Aufgabe 1 —
Überarbeite im Textauszug den Abschnitt von „Es geht heiß“ bis „erntet zustimmendes Murmeln.“, indem du „Mikrophone“ durch „Mikrofone“ ersetzt.

Textauszug —
******
Im April 2020 erblickte die Marktradikal-Libertären Partei Deutschlands (kurz: MLPD) das Licht der Welt. Zeit einmal abzutauchen – in einen eigentümlich befriedigenden Mikrokosmos zwischen spontaner Ordnung und echtem Chaos.
Es geht heiß her auf dem Voicechannel #Marktplatz. Ein gutes dutzend Leute redet erregt durcheinander: „Das ist nicht frei.“ „Soll doch jeder selber…“, „Sozi!“. Dazwischen knacken die Mikrophone. Im Hintergrund hämmert irgendwer so laut auf seine Tastatur ein, als wollte er nur damit die leiseren Redner zum Schweigen bringen. Libertarismus und Inzest ist das hitzige Thema der Runde. Unterdessen wird im zweiten Voicechannel gerade die Lage auf dem Mietmarkt erörtert. Hier klingt es eher nach gesetzter Podiumsdiskussion: „Das Modell Wohneigentum an Staatsbürgerschaft zu koppeln, wird ja auch in Thailand systematisch durch Mittelsmänner umgangen.“, referiert gerade jemand und erntet zustimmendes Murmeln.
******
Datensätze —
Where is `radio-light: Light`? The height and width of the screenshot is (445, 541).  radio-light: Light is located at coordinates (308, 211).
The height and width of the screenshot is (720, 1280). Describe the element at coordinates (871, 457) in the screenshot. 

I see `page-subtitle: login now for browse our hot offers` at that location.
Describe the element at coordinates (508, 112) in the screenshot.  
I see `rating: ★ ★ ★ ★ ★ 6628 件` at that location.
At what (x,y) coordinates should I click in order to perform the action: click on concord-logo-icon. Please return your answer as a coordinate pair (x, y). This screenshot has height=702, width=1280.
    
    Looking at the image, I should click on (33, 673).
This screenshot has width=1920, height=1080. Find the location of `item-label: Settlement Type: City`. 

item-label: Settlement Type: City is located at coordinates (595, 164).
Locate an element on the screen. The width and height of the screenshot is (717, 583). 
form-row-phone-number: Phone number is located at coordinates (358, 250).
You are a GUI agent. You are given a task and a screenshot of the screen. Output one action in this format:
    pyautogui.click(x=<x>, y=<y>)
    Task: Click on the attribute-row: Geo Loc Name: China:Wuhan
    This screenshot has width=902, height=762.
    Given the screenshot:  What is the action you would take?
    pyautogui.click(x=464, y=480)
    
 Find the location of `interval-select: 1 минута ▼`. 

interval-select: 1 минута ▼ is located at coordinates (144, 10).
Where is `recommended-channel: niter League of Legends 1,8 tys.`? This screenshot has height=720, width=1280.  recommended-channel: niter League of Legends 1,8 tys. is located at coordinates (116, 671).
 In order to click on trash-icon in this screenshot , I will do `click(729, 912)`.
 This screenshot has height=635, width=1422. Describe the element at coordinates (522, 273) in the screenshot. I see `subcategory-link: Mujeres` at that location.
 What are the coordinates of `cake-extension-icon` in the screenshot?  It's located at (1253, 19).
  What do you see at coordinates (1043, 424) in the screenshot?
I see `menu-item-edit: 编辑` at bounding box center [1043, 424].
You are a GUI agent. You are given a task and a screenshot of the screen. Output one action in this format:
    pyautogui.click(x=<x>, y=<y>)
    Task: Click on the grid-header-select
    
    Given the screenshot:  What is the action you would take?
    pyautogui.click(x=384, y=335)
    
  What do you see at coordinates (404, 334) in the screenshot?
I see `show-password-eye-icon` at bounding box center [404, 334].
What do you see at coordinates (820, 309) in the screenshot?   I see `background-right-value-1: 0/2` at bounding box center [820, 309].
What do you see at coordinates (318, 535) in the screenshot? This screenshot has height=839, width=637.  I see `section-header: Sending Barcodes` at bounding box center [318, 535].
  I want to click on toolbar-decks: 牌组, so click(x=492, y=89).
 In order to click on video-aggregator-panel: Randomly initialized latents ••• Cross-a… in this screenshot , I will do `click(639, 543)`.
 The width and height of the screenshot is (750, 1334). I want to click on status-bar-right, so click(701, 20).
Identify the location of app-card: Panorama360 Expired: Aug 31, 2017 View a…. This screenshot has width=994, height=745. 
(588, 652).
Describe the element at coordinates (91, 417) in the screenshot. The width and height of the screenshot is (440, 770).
******
Aufgabe 2 —
Gib aus den Datensätzen den Abschnitt von der Zeile mit „Locate an element“ bis zur Zeile mit „form-row-phone-number: Phone number“ unverändert wieder, beide Zeilen eingeschlossen.

Musterlösung 1 —
Es geht heiß her auf dem Voicechannel #Marktplatz. Ein gutes dutzend Leute redet erregt durcheinander: „Das ist nicht frei.“ „Soll doch jeder selber…“, „Sozi!“. Dazwischen knacken die Mikrofone. Im Hintergrund hämmert irgendwer so laut auf seine Tastatur ein, als wollte er nur damit die leiseren Redner zum Schweigen bringen. Libertarismus und Inzest ist das hitzige Thema der Runde. Unterdessen wird im zweiten Voicechannel gerade die Lage auf dem Mietmarkt erörtert. Hier klingt es eher nach gesetzter Podiumsdiskussion: „Das Modell Wohneigentum an Staatsbürgerschaft zu koppeln, wird ja auch in Thailand systematisch durch Mittelsmänner umgangen.“, referiert gerade jemand und erntet zustimmendes Murmeln.

Musterlösung 2 —
Locate an element on the screen. The width and height of the screenshot is (717, 583). 
form-row-phone-number: Phone number is located at coordinates (358, 250).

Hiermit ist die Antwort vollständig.